O ano de 2016 se anuncia como um ano particularmente intenso para os governos locais do mundo inteiro: as agendas globais aterrissam nas cidades e nas regiões. Torna-se necessário, portanto, que as prioridades globais estejam alinhados com as necessidades locais.

No mês de setembro de 2016, a Assembleia-Geral da ONU adotou a chamada Agenda 2030 que inclui 17 Objetivos de Desenvolvimento Sustentável (ODS) com um forte conteúdo urbano.

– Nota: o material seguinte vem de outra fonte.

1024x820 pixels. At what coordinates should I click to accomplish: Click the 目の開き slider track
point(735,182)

É exatamente nesse momento que o potencial transformador da urbanização adquire um maior reconhecimento frente a comunidade internacional, e no qual é indispensável que a definição da Nova Agenda Urbana outorgue um papel-chave para a cidades ou áreas urbanas, bem como a sua conexão com as áreas rurais na construção de um futuro sustentável.

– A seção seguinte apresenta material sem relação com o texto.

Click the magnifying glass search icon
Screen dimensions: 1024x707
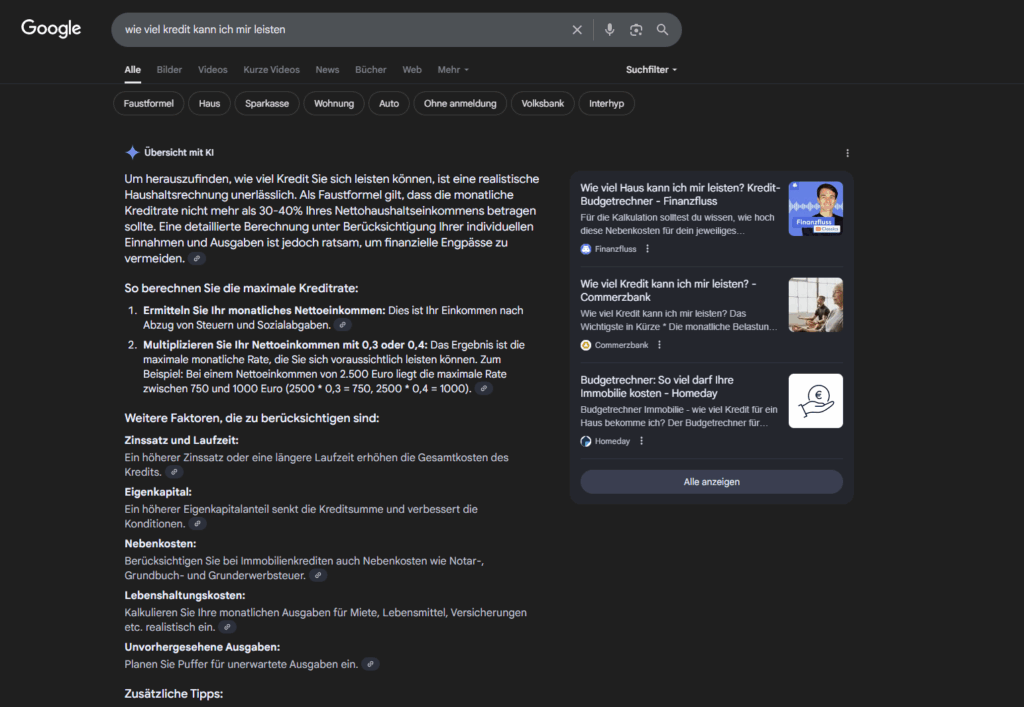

Visando esse objetivo, o Sistema das Nações Unidas organiza a Terceira Conferência das Nações Unidas sobre habitação e desenvolvimento urbano sustentável (Habitat III) que ocorrerá na cidade de Quito, Equador, na semana de 17 de outubro de 2016. O principal objetivo da reunião é relançar o compromisso global a favor do desenvolvimento urbano sustentável, centrando-se na implementação da “Nova Agenda Urbana” e buscando definir um paradigma urbano que garanta a melhoria da qualidade de vida para as gerações futuras. A Habitat III é uma oportunidade única para reforçar o compromisso global com a urbanização sustentável, baseado no Programa da Habitat de Istambul em 1996.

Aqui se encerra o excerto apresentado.